Garner, who died on July 19 at age 86 in Los Angeles, was one of Hollywood’s most likable stars during a career that spanned nearly a half-century and included more than 90 roles, ranging from TV series such as Maverick and The Rockford Files to movies such as The Great Escape, Grand Prix, Support Your Local Sheriff! and Murphy’s Romance.
Garner’s rugged good looks – he stood a broad-shouldered 6 feet 3 inches, with a mane of wavy dark hair and a face that belonged on a classical Greek sculpture – were coupled with a gift for comic timing. That synergy enabled him to concoct a charming, none-too-serious counterpart to stoic roughnecks such as John Wayne. https://www.youtube.com/watch?v=v5gLgHQ8_sk
Los Angeles Times critic Charles Champlin once called Garner the American version of David Niven – “a sort of innocent rogue with an easy way with urbane dialogue.” But Garner himself was more modest.
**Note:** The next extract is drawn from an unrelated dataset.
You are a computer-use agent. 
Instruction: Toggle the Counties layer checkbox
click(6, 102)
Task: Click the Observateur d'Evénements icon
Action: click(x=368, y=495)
“It’s not something I wanted to achieve, being famous,” he explained in an interview with the Archive of American Television. “I was just trying to make a living.”
- Garner was born James Scott Bumgarner in Norman, Okla., and had part-Cherokee ancestry. After moving to California in his teens, he briefly attended Hollywood High School but quit to take a job modeling Jantzen swimsuits for ads.
- After earning his high school diploma while in the Army, Garner briefly attended the University of Oklahoma, before dropping out and moving to California to work as a carpet installer and gas station attendant. He became an actor on a spur-of-the-moment impulse, when he drove past the office of an agent-producer that he’d once met, and a woman suddenly pulled out in her car, leaving a parking space.
- His first Hollywood role was in the TV anthology series Warner Brothers Presents in 1956, acting in an episode titled “Explosion” opposite Charles Bronson.
- When his TV series Maverick began in 1957, it was a fairly conventional western drama. But after writers began slipping humor into the scripts to take advantage of Garner’s comic skills, the show became such a hit that it passed Ed Sullivan in the Sunday night ratings. Garner left the show in 1960 after a salary dispute.
- Garner took part in the Rev. Martin Luther King Jr.’s March on Washington in 1963 and sat three rows away from King as he gave his historic “I Have a Dream” speech.
- In The Rockford Files, which aired from 1974 to 1980, Garner played the antithesis of the glamorous TV private eye from shows such as 77 Sunset Strip. His character was a down-on-his-luck ex-con who’d done time for a crime he didn’t commit and lived and worked out of a ramshackle house-trailer parked on the beach.
- Garner was nominated for an Emmy for best actor in a drama series five straight times for Rockford, and won in 1977.
- He was nominated for an Oscar for his role as a small-town widower who woos a younger woman portrayed by Sally Field in the 1985 romantic comedy Murphy’s Romance.
- Off-camera, he was still quick with a wisecrack. When asked if he would ever do a nude scene in a movie, for example, Garner once replied, “I don’t do horror films.”
- America felt so comfortable with him that he developed a lucrative side career doing humorous TV commercials for Polaroid with Mariette Hartley.